Problem statement
Repeat only what runs from the line with "The height and" through the last line of the data below, both included, keeping every word as it is and leaving out the pictures.

-*-*-

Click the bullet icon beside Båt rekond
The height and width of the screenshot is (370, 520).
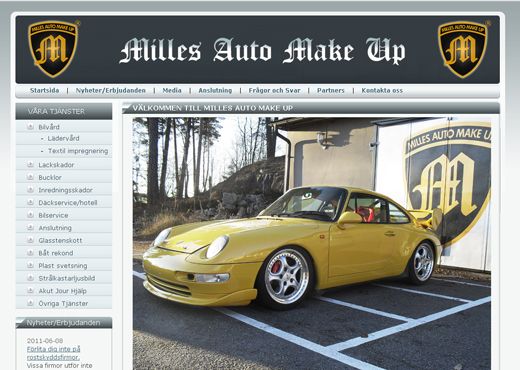click(30, 253)
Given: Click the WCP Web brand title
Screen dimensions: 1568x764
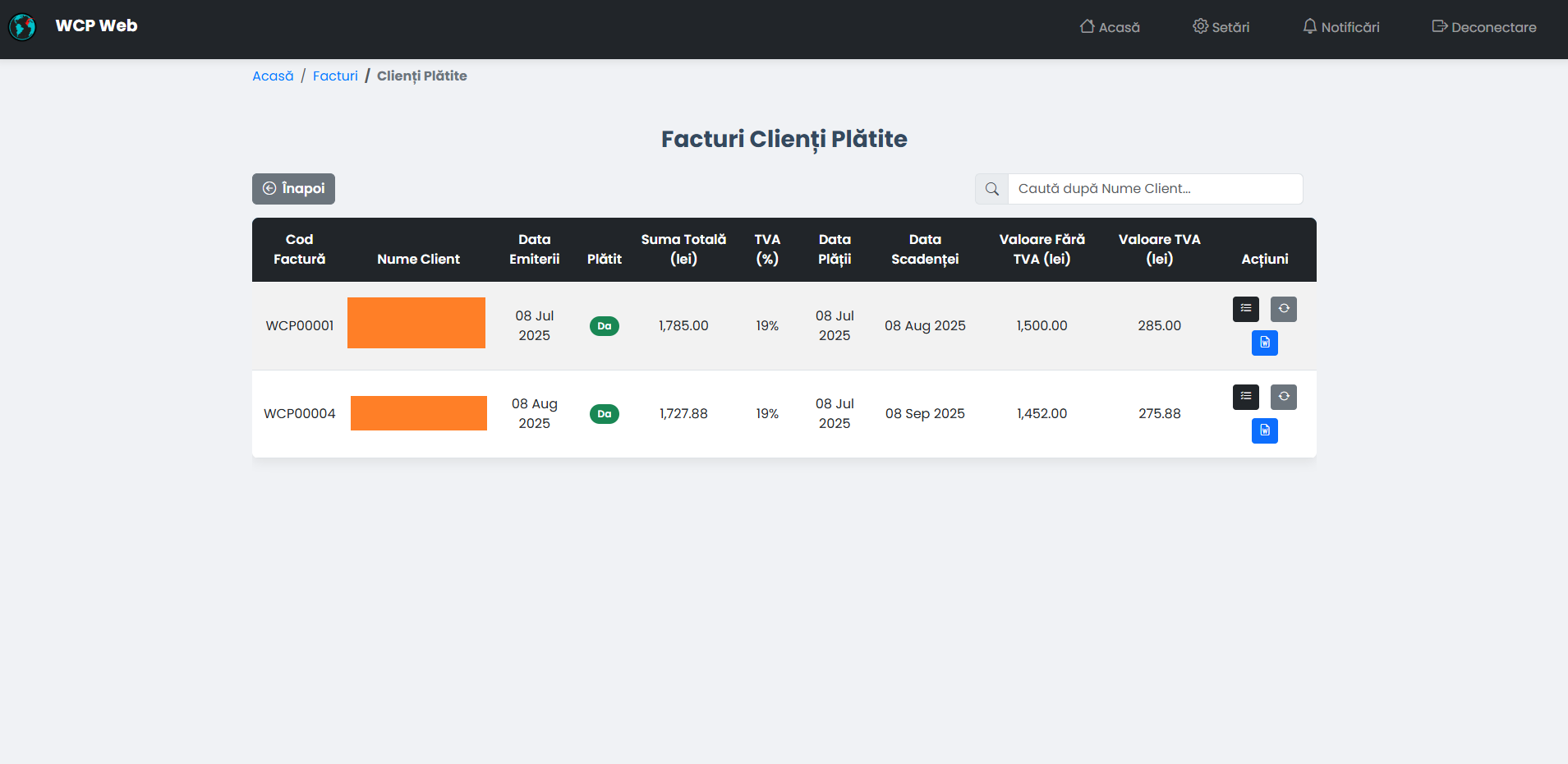Looking at the screenshot, I should click(x=96, y=25).
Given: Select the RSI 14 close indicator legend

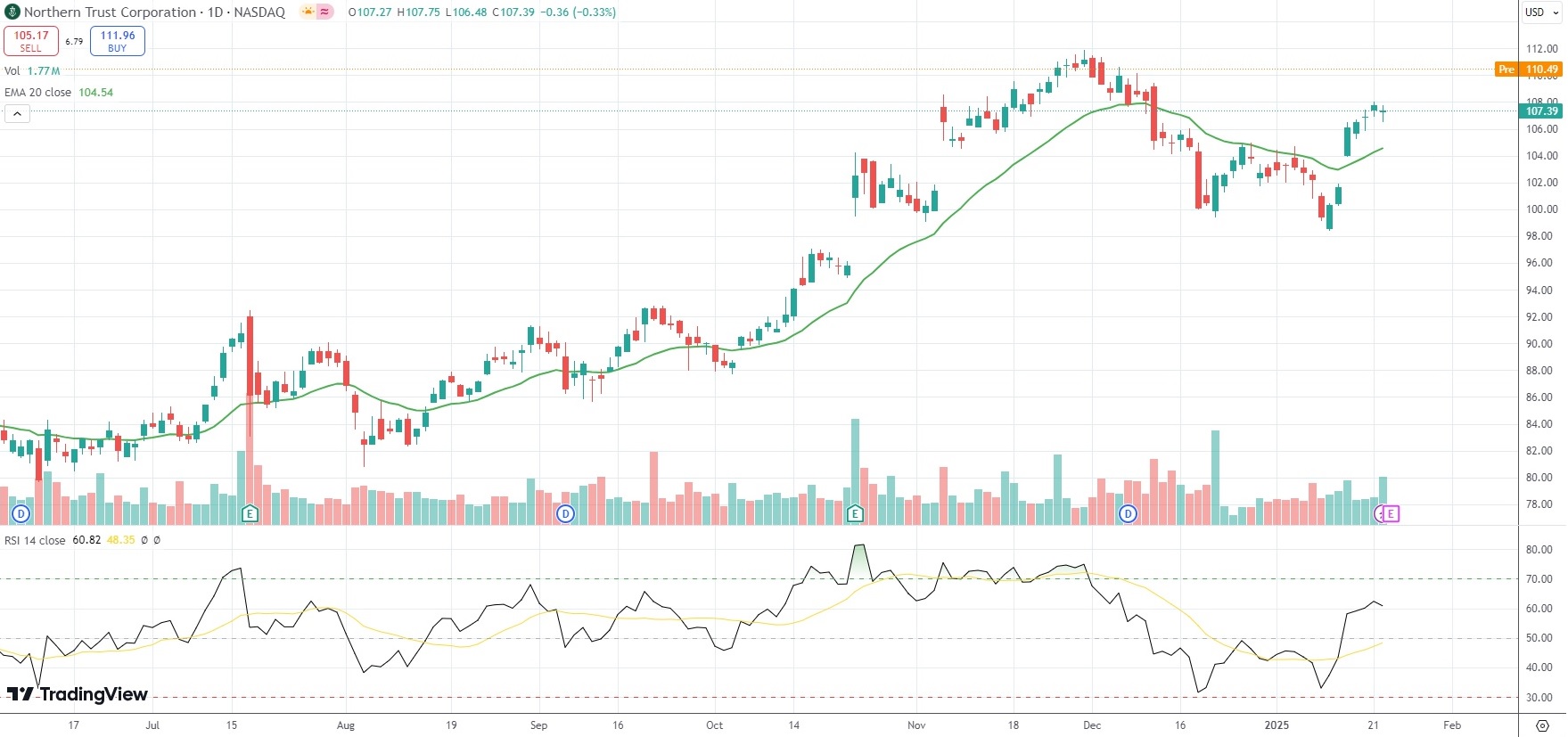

-*-*-

Written answer
The height and width of the screenshot is (370, 520).
click(30, 253)
Given: Click the WCP Web brand title
Screen dimensions: 1568x764
Looking at the screenshot, I should click(x=96, y=25).
Given: Select the RSI 14 close indicator legend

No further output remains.